Excerpt provided:
****************
LET’S TALK

LET’S TALK: Stars of yore sell things to Boomers

Actor Ernie Hudson of "Ghostbusters" fame, rapper-actor Ice-T of "Law and Order: SVU" and sportscaster Chris Berman ("Whoop!") are trying to get us to buy Carshield repair insurance for our out-of-warranty hoopties.

Former NFL legend "Broadway" Joe Namath — who once modeled pantyhose for a commercial selling same — tells us all the benefits we can access via the Medicare Coverage Helpline.

Alex Trebek, Mr. "Jeopardy," has extolled the virtues of Colonial Penn Life Insurance.

Actor Tom Selleck, he who used to wear the Daisy Duke shorts on "Magnum P.I.," looks all grandfatherly and sounds depressingly out of breath as he tries to sell us on reverse mortgages.

It appears that all the TV stations that cater to older viewers are rich with commercials featuring advanced-age celebrity spokesmodels who try to persuade or downright scare said viewers into buying stuff. Well at least the Medicare Coverage Helpline is supposedly free.
****************
Dataset content:
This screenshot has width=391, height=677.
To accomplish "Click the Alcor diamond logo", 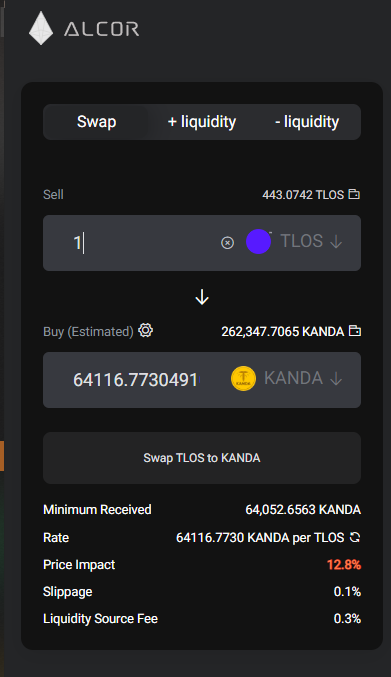I will pyautogui.click(x=41, y=28).
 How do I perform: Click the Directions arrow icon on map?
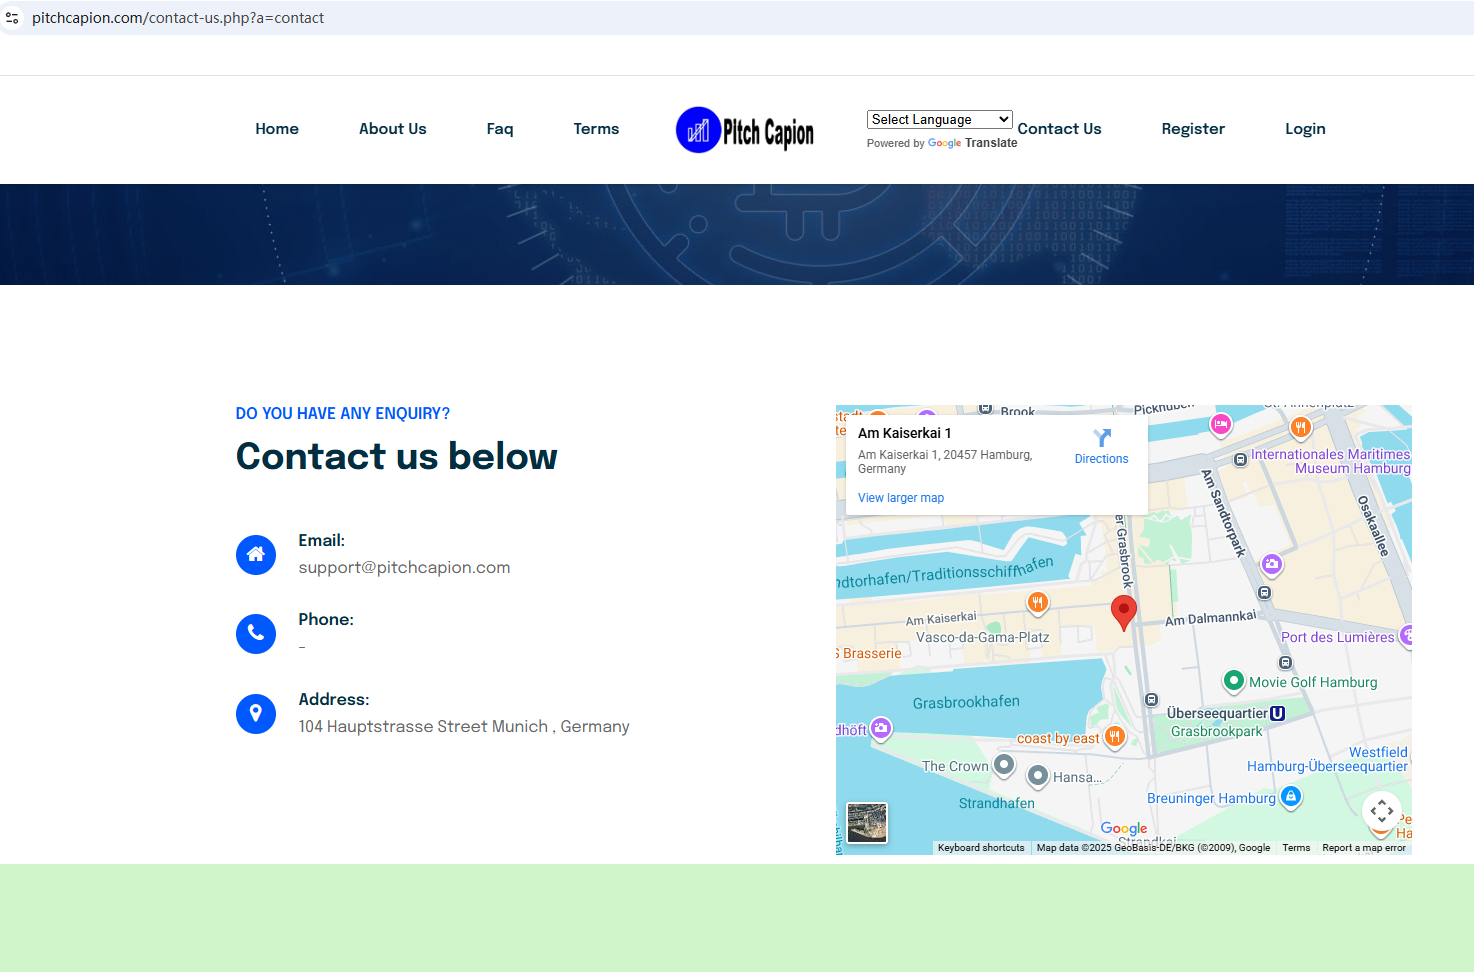1102,438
****************
Questions on the material:
- 1) Reproduce everything in the column on aging celebrity pitchmen from "Actor Ernie Hudson" down to "Penn Life Insurance.".
- 2) Write the next part of the column on aging celebrity pitchmen, starting after its final sentence.
The lines come from a source unrelated to the column.

Answers per task:
- 1)
Actor Ernie Hudson of "Ghostbusters" fame, rapper-actor Ice-T of "Law and Order: SVU" and sportscaster Chris Berman ("Whoop!") are trying to get us to buy Carshield repair insurance for our out-of-warranty hoopties.

Former NFL legend "Broadway" Joe Namath — who once modeled pantyhose for a commercial selling same — tells us all the benefits we can access via the Medicare Coverage Helpline.

Alex Trebek, Mr. "Jeopardy," has extolled the virtues of Colonial Penn Life Insurance.

- 2)
Nothing new about celebrities trying to sell us something. I remember boxing great Muhammad Ali selling D-Con insect spray, showing us how we could "whip roaches." Brady Bunch mama Florence Henderson selling Tang. Then-pint-size actress Kim Fields having a love affair with Mrs. Butterworth's syrup. Dick Van Dyke pushing Kodak cameras. Don Meredith pushing Lipton iced tea. Ricardo Montalban pushing the Chrysler Cordoba, with its soft Corinthian leather. Andy Griffith, aka Sheriff Andy Taylor and Ben Matlock, really getting into those Ritz crackers. And I've lost count of the commercials starring basketballer Shaquille O'Neal.

But now here all these old folks are — including and especially dudes we ladies used to have crushes on — telling us we need to buy this and sign up for that to make sure we have our finances in order, generate new financial sources or simply be prepared for heaven knows what.

In 2012, The New York Times did a story on "Aging Stars in a New Role: TV Pitchman." It mentions Robert Wagner, along with Patrick Duffy, Sally Field and Henry Winkler. "These aging actors are among a growing group of celebrities embracing new roles pitching products to aging baby boomers," according to the story. "They made their mark personifying youthful vigor in blockbuster hits; now they are starring in TV and YouTube infomercials promising to help seniors overcome the debilitating challenges of old age."

The piece goes on to even more bluntly refer to these commercial spokespeople as "no-longer-ready-for-prime-time celebrities willing to vouch for products in ads often shown during reruns of movies and TV shows they made during their salad days."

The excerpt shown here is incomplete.